Youngstown’s wealthiest residents once lived on the gently sloping hills leading up from Wick Avenue and the downtown. By 1900, many had settled around Wick Park. They were the city’s first car owners, resulting in the development of the Wick Six dealership cluster on Wick Avenue.
However, by the early 1990s, the last of the dealerships had closed or moved to the suburbs. Wick Avenue was left with large, hulking, vacant buildings. Today, these buildings stand as sad reminders of outmigration and changing demographics. The buildings also are a blighting influence on the residential neighborhoods that the dealerships once served.
A few years ago, students from Kent State University – as part of an academic exercise – envisioned a lower North Side without the former dealerships. In their place, they saw green space and a Tiger Woods-designed golf course.

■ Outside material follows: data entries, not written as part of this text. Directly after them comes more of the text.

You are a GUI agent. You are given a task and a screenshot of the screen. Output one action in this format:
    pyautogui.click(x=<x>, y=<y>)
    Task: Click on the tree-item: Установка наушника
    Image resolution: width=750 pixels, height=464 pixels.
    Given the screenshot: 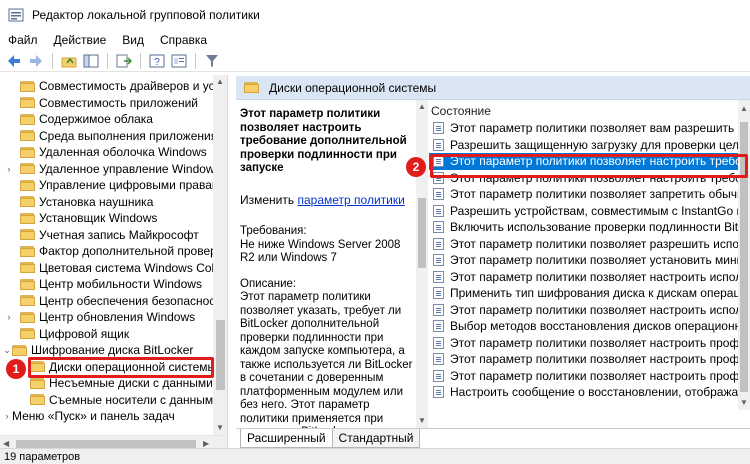 What is the action you would take?
    pyautogui.click(x=107, y=202)
     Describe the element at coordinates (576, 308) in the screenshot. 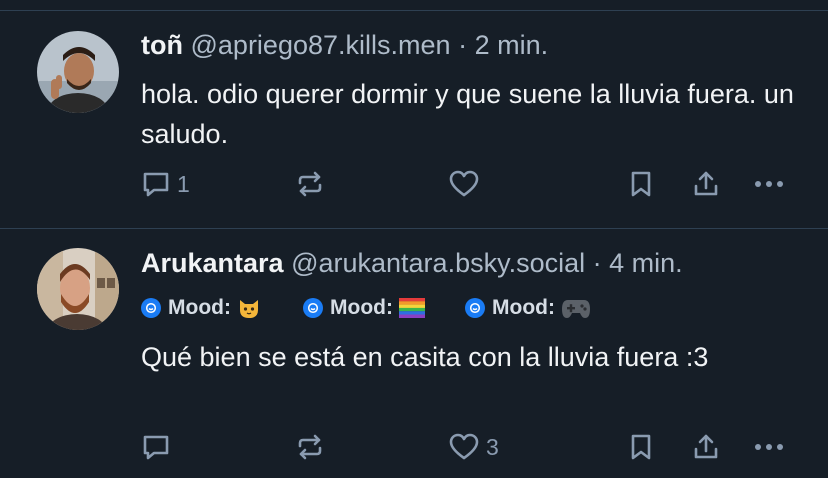

I see `game-controller-emoji` at that location.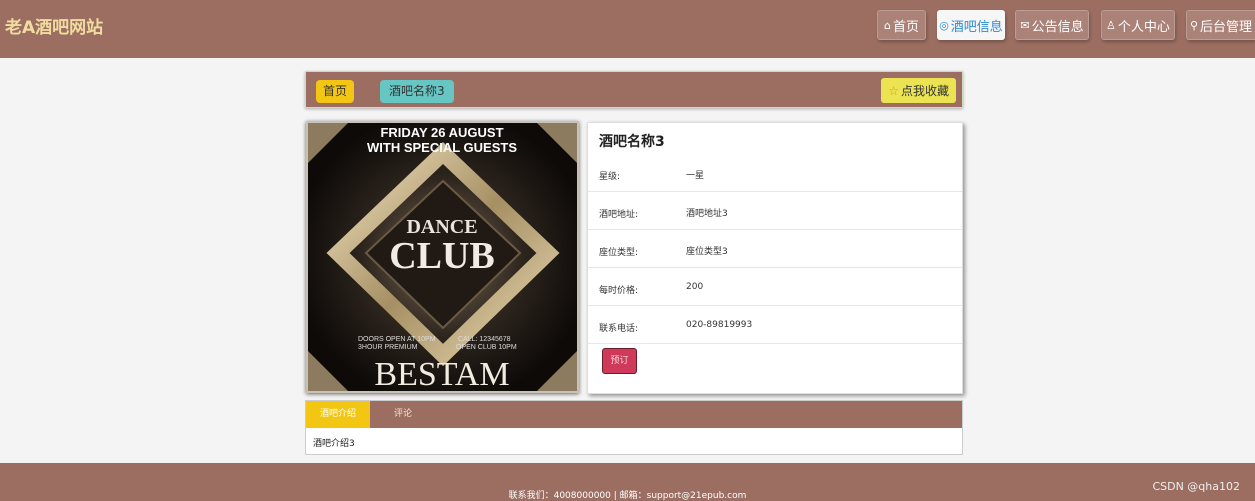 This screenshot has width=1255, height=501. Describe the element at coordinates (397, 340) in the screenshot. I see `poster-small-left: DOORS OPEN AT 10PM` at that location.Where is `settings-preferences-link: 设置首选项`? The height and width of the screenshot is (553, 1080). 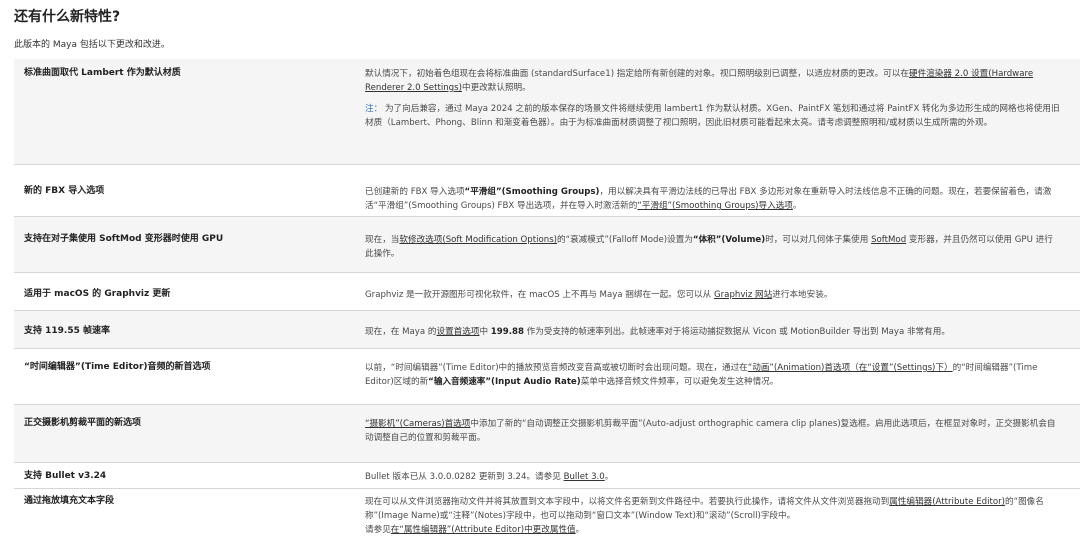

But is demolition the only solution? Could the former dealerships be repurposed as a 21st-century office park for tech companies being sprung from the Youngstown Business Incubator? Could the former Wick Six find new life with a light industrial purpose, like food manufacturing or warehousing? Is there space on Wick for the community’s creative class to take root and develop? All are worth considering.
The city of Youngstown owns 845, 907, 1075 and 1079 Wick Ave. Perhaps YSU’s Center for Urban Studies could develop a plan to find new, compatible uses for these buildings and other remaining structures in the district. A good comprehensive plan, if implemented, would transform what is presently a negative, blighting influence. Since the city owns many of the key properties in the corridor, chances for a positive outcome are good.
A repurposed Wick Six would lift the entire neighborhood. It would greatly improve an almost forgotten chunk of the lower North Side. Finding productive uses for these buildings would greatly help the city’s tax base. And who wouldn’t want that?